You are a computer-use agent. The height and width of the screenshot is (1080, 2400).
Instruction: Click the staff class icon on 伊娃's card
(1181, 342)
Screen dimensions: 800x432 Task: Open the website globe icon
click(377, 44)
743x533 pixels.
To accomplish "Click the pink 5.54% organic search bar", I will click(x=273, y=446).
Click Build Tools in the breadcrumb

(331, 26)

---

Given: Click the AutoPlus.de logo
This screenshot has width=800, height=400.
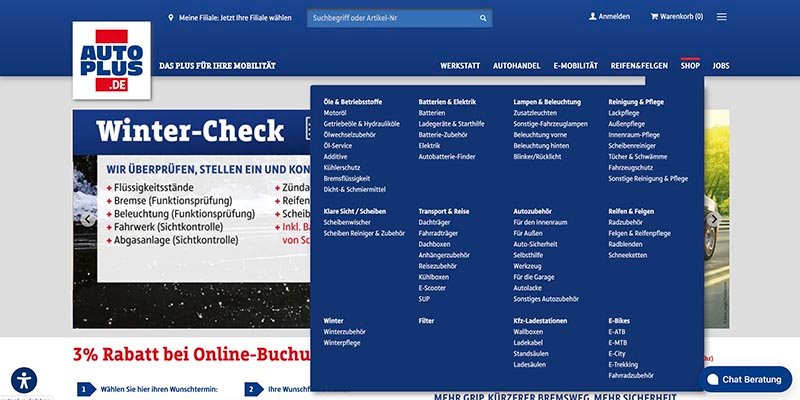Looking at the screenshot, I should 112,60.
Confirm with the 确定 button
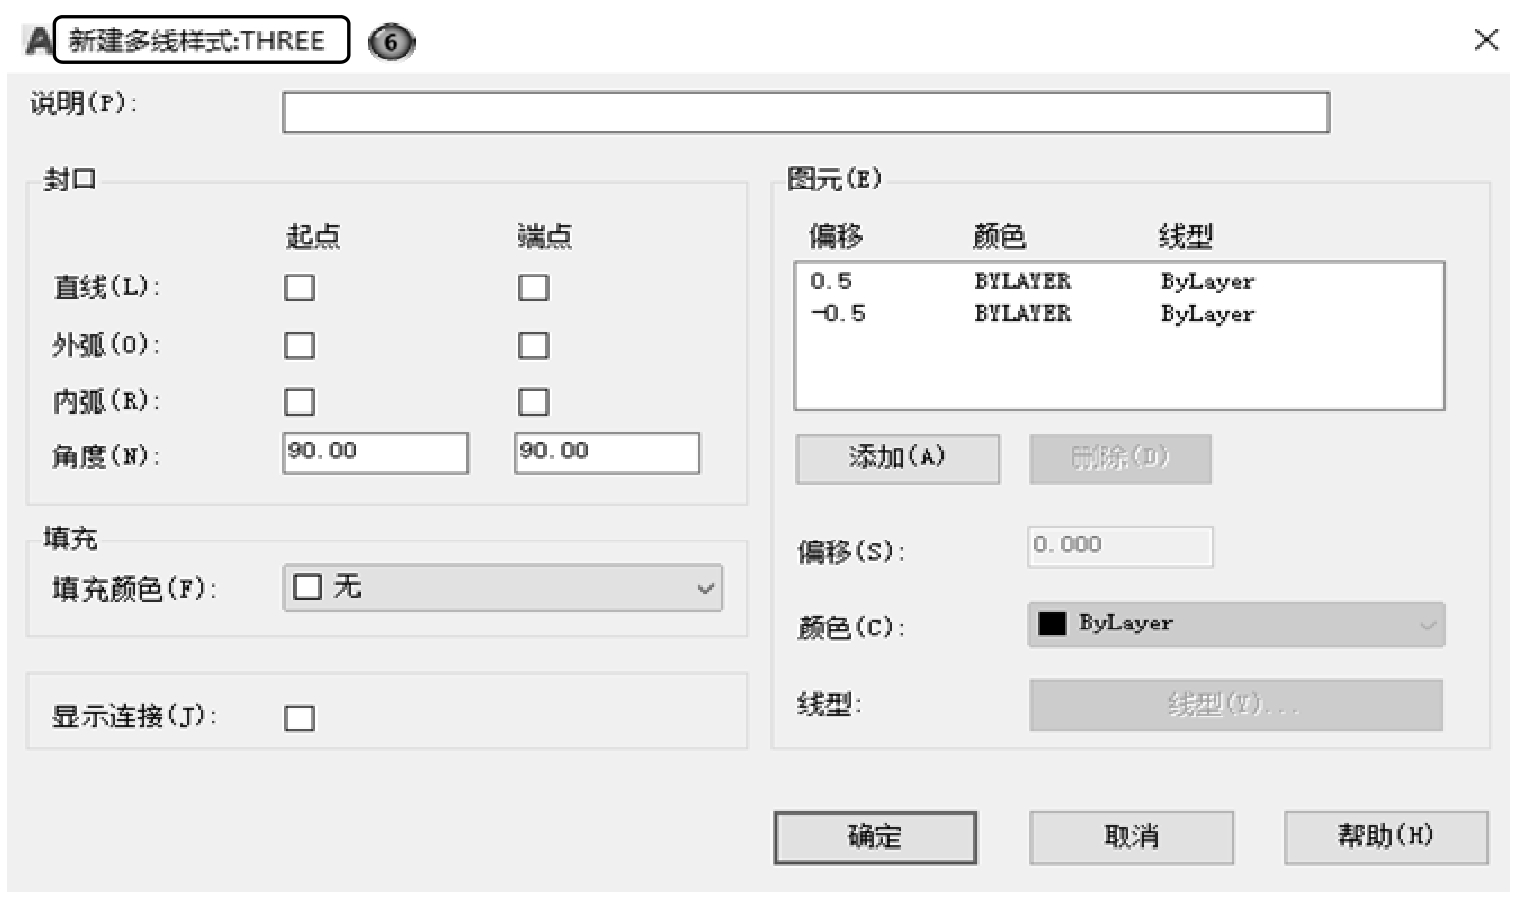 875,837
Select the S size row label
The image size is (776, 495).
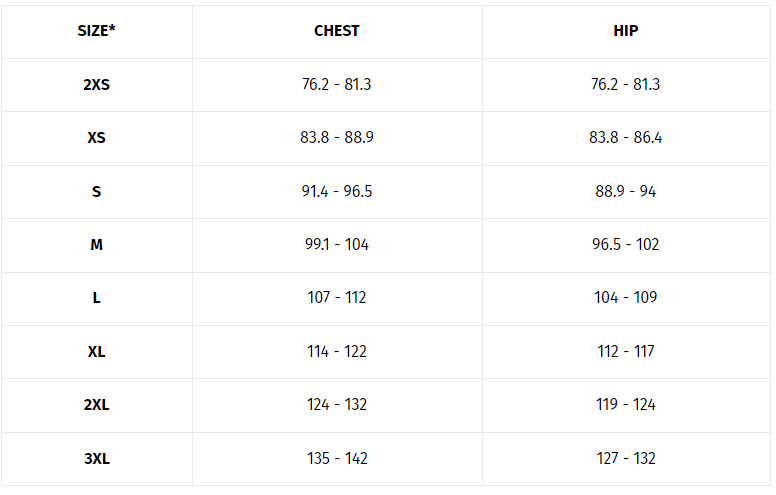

(DIRECTIONS FOR THIS TASK)
From the records above, copy every line that includes the word "size".

(SOLUTION FOR THIS PROBLEM)
Select the S size row label
The image size is (776, 495).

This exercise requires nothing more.